Quick Install (Claude Code Plugin)

First, install labretriever so that labretriever-mcp is available on your PATH.

Then add the marketplace and install the plugin:

/plugin marketplace add cmatKhan/labretriever
/plugin install labretriever@labretriever

The plugin will prompt you for a VirtualDB config file path and an optional HuggingFace token at enable time. If labretriever-mcp is not found on PATH when a session starts, Claude will display installation instructions.

For the BrentLab yeast resources collection, download the ready-to-use config from:

https://github.com/BrentLab/tfbpshiny/blob/main/tfbpshiny/brentlab_yeast_collection.yaml

Save it to a stable path and provide that path when the plugin prompts you.

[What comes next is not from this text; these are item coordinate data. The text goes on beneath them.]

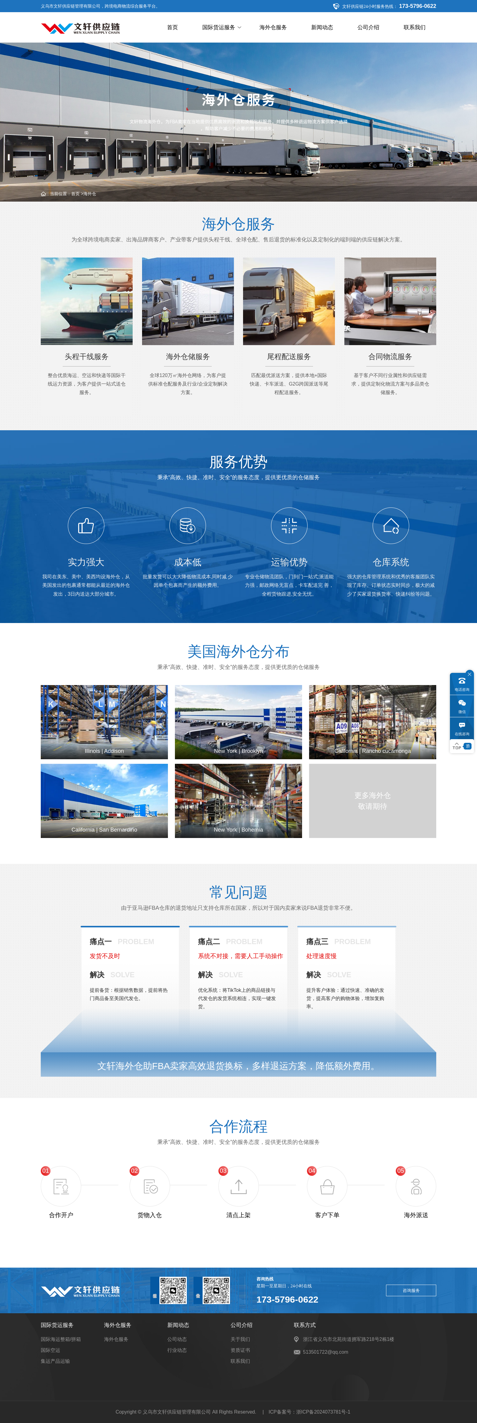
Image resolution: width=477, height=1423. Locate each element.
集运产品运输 (55, 1361)
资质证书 (240, 1350)
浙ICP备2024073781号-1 (323, 1411)
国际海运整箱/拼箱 (61, 1339)
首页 (172, 27)
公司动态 (177, 1339)
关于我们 (240, 1339)
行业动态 (177, 1350)
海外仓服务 (273, 27)
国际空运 (50, 1350)
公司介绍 (368, 27)
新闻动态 (322, 27)
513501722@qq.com (325, 1352)
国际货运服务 (221, 27)
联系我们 (415, 27)
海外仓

Manual Configuration (without the plugin)

Install the package first — see Installation.

LABRETRIEVER_CONFIG must point to a VirtualDB YAML file that you create or download — it tells the server which HuggingFace datasets to expose and how to map their fields. See the VirtualDB Configuration docs for the full format.

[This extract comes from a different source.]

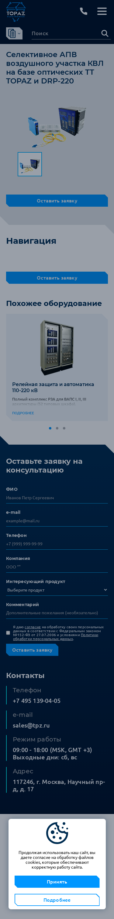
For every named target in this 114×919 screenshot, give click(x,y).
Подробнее (57, 900)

Add the following to .claude/settings.json (or ~/.claude/settings.json for user-level):

{
  "mcpServers": {
    "labretriever": {
      "command": "labretriever-mcp",
      "type": "stdio",
      "env": {
        "LABRETRIEVER_CONFIG": "/absolute/path/to/brentlab_yeast_collection.yaml",
        "HF_TOKEN": "${HF_TOKEN}"
      }
    }
  }
}

HF_TOKEN is only required for private HuggingFace repositories. If it is not set and a query touches a private or gated repository, the server will return a clear error naming the repository.

Available Tools

Once the server is running, Claude has access to these tools:

Tool Description
list_datasets List all registered dataset names (call this first).
describe_dataset Return column names and types for a {name} or {name}_meta view.
get_column_metadata Return semantic roles and condition-level definitions for each column.
get_tags Return provenance tags (assay type, publication, etc.) for a dataset.
get_common_fields Return column names shared across all _meta views.
query Execute DuckDB SQL; returns shape by default, rows when return_data=True.

Example Session

After connecting, a typical workflow in Claude Code looks like:

  1. list_datasets - discover available views (harbison, callingcards, etc.)
  2. describe_dataset("harbison_meta") - inspect sample-level columns
  3. get_column_metadata("harbison") - understand condition values and measurement roles
  4. query("SELECT * FROM harbison_meta WHERE condition = 'GAL'", return_data=True) - explore
  5. query("SELECT regulator_symbol, COUNT(*) FROM harbison WHERE condition = 'GAL' AND pvalue < 0.001 GROUP BY 1 ORDER BY 2 DESC") - full analysis

See the VirtualDB tutorial for more query patterns.